Input data:
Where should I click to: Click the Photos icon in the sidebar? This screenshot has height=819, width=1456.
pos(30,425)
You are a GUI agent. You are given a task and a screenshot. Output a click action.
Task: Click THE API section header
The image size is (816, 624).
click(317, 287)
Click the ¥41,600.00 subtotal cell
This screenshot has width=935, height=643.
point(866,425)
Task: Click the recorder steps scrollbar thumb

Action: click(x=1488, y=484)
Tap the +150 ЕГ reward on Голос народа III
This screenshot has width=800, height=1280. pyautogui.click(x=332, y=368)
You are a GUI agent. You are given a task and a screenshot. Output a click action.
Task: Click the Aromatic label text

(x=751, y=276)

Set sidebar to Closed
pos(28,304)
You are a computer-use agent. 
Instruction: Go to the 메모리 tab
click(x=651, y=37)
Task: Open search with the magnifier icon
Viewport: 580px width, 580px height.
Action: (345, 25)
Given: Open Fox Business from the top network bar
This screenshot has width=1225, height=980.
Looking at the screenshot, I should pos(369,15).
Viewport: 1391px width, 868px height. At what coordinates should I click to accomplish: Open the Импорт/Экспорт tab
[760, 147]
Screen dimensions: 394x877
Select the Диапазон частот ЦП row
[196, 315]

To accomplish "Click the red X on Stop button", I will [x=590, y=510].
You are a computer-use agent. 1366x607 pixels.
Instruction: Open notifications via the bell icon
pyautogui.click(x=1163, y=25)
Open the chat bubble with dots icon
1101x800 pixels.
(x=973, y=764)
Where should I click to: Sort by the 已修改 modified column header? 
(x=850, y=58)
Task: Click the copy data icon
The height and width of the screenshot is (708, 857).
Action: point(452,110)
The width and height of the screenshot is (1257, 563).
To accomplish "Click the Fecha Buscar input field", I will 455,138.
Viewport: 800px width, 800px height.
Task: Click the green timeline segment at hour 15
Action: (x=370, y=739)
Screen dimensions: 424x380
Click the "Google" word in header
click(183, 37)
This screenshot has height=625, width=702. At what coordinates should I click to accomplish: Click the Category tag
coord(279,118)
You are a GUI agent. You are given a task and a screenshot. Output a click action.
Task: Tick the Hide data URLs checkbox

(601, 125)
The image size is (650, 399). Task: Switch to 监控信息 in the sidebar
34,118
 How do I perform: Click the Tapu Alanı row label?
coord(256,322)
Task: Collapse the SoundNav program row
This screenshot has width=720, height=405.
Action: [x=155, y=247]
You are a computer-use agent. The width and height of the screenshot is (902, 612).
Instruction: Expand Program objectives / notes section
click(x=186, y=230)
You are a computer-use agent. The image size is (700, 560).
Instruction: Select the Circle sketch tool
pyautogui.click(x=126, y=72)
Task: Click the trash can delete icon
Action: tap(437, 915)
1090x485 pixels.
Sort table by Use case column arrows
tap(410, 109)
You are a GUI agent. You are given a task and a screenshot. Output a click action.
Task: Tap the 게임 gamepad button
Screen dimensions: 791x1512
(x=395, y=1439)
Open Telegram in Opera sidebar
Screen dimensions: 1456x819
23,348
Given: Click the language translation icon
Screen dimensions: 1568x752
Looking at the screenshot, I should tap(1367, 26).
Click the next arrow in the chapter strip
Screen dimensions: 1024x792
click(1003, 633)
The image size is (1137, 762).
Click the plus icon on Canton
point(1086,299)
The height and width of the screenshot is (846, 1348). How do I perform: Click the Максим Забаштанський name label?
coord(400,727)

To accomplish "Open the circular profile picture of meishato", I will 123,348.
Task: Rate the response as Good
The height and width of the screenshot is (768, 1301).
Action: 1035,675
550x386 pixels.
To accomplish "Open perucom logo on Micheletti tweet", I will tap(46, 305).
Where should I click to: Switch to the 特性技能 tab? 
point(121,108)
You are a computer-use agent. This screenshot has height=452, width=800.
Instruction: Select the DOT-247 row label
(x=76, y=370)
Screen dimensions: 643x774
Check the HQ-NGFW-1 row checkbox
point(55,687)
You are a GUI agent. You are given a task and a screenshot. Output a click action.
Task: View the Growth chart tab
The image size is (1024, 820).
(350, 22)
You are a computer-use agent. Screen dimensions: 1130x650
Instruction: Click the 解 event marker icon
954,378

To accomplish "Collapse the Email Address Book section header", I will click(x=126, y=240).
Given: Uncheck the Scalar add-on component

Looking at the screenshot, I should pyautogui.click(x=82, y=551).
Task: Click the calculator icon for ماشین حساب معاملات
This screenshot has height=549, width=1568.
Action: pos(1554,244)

What you need to do: Retype every entry, keeping each character as it was.

Answer to this task:
Where should I click to: Click the Photos icon in the sidebar? This screenshot has height=819, width=1456.
pos(30,425)
You are a GUI agent. You are given a task and a screenshot. Output a click action.
Task: Click THE API section header
The image size is (816, 624).
click(317, 287)
Click the ¥41,600.00 subtotal cell
This screenshot has width=935, height=643.
point(866,425)
Task: Click the recorder steps scrollbar thumb

Action: click(x=1488, y=484)
Tap the +150 ЕГ reward on Голос народа III
This screenshot has width=800, height=1280. pyautogui.click(x=332, y=368)
You are a GUI agent. You are given a task and a screenshot. Output a click action.
Task: Click the Aromatic label text

(x=751, y=276)

Set sidebar to Closed
pos(28,304)
You are a computer-use agent. 
Instruction: Go to the 메모리 tab
click(x=651, y=37)
Task: Open search with the magnifier icon
Viewport: 580px width, 580px height.
Action: (345, 25)
Given: Open Fox Business from the top network bar
This screenshot has width=1225, height=980.
Looking at the screenshot, I should pos(369,15).
Viewport: 1391px width, 868px height. At what coordinates should I click to accomplish: Open the Импорт/Экспорт tab
[760, 147]
Screen dimensions: 394x877
Select the Диапазон частот ЦП row
[196, 315]

To accomplish "Click the red X on Stop button", I will [x=590, y=510].
You are a computer-use agent. 1366x607 pixels.
Instruction: Open notifications via the bell icon
pyautogui.click(x=1163, y=25)
Open the chat bubble with dots icon
1101x800 pixels.
(x=973, y=764)
Where should I click to: Sort by the 已修改 modified column header? 
(x=850, y=58)
Task: Click the copy data icon
The height and width of the screenshot is (708, 857).
Action: point(452,110)
The width and height of the screenshot is (1257, 563).
To accomplish "Click the Fecha Buscar input field", I will 455,138.
Viewport: 800px width, 800px height.
Task: Click the green timeline segment at hour 15
Action: (x=370, y=739)
Screen dimensions: 424x380
Click the "Google" word in header
click(183, 37)
This screenshot has height=625, width=702. At what coordinates should I click to accomplish: Click the Category tag
coord(279,118)
You are a GUI agent. You are given a task and a screenshot. Output a click action.
Task: Tick the Hide data URLs checkbox

(601, 125)
The image size is (650, 399). Task: Switch to 监控信息 in the sidebar
34,118
 How do I perform: Click the Tapu Alanı row label?
coord(256,322)
Task: Collapse the SoundNav program row
This screenshot has width=720, height=405.
Action: [x=155, y=247]
You are a computer-use agent. The width and height of the screenshot is (902, 612).
Instruction: Expand Program objectives / notes section
click(x=186, y=230)
You are a computer-use agent. The image size is (700, 560).
Instruction: Select the Circle sketch tool
pyautogui.click(x=126, y=72)
Task: Click the trash can delete icon
Action: tap(437, 915)
1090x485 pixels.
Sort table by Use case column arrows
tap(410, 109)
You are a GUI agent. You are given a task and a screenshot. Output a click action.
Task: Tap the 게임 gamepad button
Screen dimensions: 791x1512
(x=395, y=1439)
Open Telegram in Opera sidebar
Screen dimensions: 1456x819
23,348
Given: Click the language translation icon
Screen dimensions: 1568x752
Looking at the screenshot, I should tap(1367, 26).
Click the next arrow in the chapter strip
Screen dimensions: 1024x792
click(1003, 633)
The image size is (1137, 762).
Click the plus icon on Canton
point(1086,299)
The height and width of the screenshot is (846, 1348). How do I perform: Click the Максим Забаштанський name label?
coord(400,727)

To accomplish "Open the circular profile picture of meishato", I will 123,348.
Task: Rate the response as Good
The height and width of the screenshot is (768, 1301).
Action: 1035,675
550x386 pixels.
To accomplish "Open perucom logo on Micheletti tweet", I will tap(46, 305).
Where should I click to: Switch to the 特性技能 tab? 
point(121,108)
You are a computer-use agent. This screenshot has height=452, width=800.
Instruction: Select the DOT-247 row label
(x=76, y=370)
Screen dimensions: 643x774
Check the HQ-NGFW-1 row checkbox
point(55,687)
You are a GUI agent. You are given a task and a screenshot. Output a click action.
Task: View the Growth chart tab
The image size is (1024, 820).
(350, 22)
You are a computer-use agent. Screen dimensions: 1130x650
Instruction: Click the 解 event marker icon
954,378

To accomplish "Collapse the Email Address Book section header", I will click(x=126, y=240).
Given: Uncheck the Scalar add-on component

Looking at the screenshot, I should pyautogui.click(x=82, y=551).
Task: Click the calculator icon for ماشین حساب معاملات
This screenshot has height=549, width=1568.
Action: pos(1554,244)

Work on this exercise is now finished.